----- Selection -----

Road trip in Tasmania - part I
A little smaller than Ireland, the island of Tasmania has an incredible and unique diversity of landscapes. I spent two weeks there with my campervan in January 2018, and it sometimes reminded me of Canada, Brittany, Switzerland or even the South of France, while still being 100% Australian. Between nature, history, culture and gastronomy, here is the story of this unforgettable road trip! And if you’re planning to visit Tasmania yourself, this article and the next one will help you planning your itinerary: I’ll give you a lot of tips about the unmissable sites all around the island, and a list of the best spots to spend the night in a van for free!
A bit of history
Did you know that Tasmania used to be connected to Australia? It became an island “only” 10.000 years ago, at the end of the last glacial period. While Aboriginal people lived there since 40.000 years, the first European to discover the island was the Dutch explorer Abel Tasman as late as 1642. He named it “Van Diemen’s Land” in honour of Anthony Van Diemen (Governor-General of Dutch East Indies) who sent him exploring this part of the world. The name changed to Tasmania in 1856.
The European colonisation of Tasmania began in the early 19th century. Fearing that the French might establish a settlement, the British governor of New-South Wales (the only European colony in Australia at that time) decided to send an expedition. In 1804 Hobart was created, making it the second oldest city of Australia after Sydney. You’ll learn more about these first settlers at the end of this article!

----- Dataset entries -----

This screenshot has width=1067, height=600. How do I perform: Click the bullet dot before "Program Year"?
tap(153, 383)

-----
----- Dataset entries -----

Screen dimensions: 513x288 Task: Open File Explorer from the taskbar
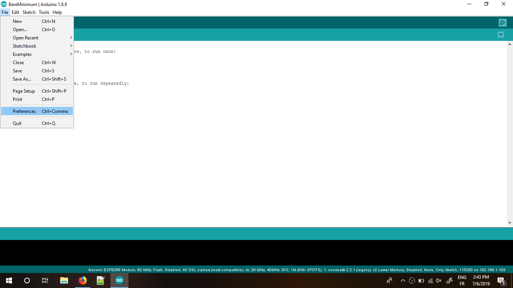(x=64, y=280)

-----

Written exercise
Copy out the passage of the Tasmania road trip article starting at "The European colonisation" and ending at "of this article!", and swap "expedition" for "voyage".

Solution to the exercise
The European colonisation of Tasmania began in the early 19th century. Fearing that the French might establish a settlement, the British governor of New-South Wales (the only European colony in Australia at that time) decided to send an voyage. In 1804 Hobart was created, making it the second oldest city of Australia after Sydney. You’ll learn more about these first settlers at the end of this article!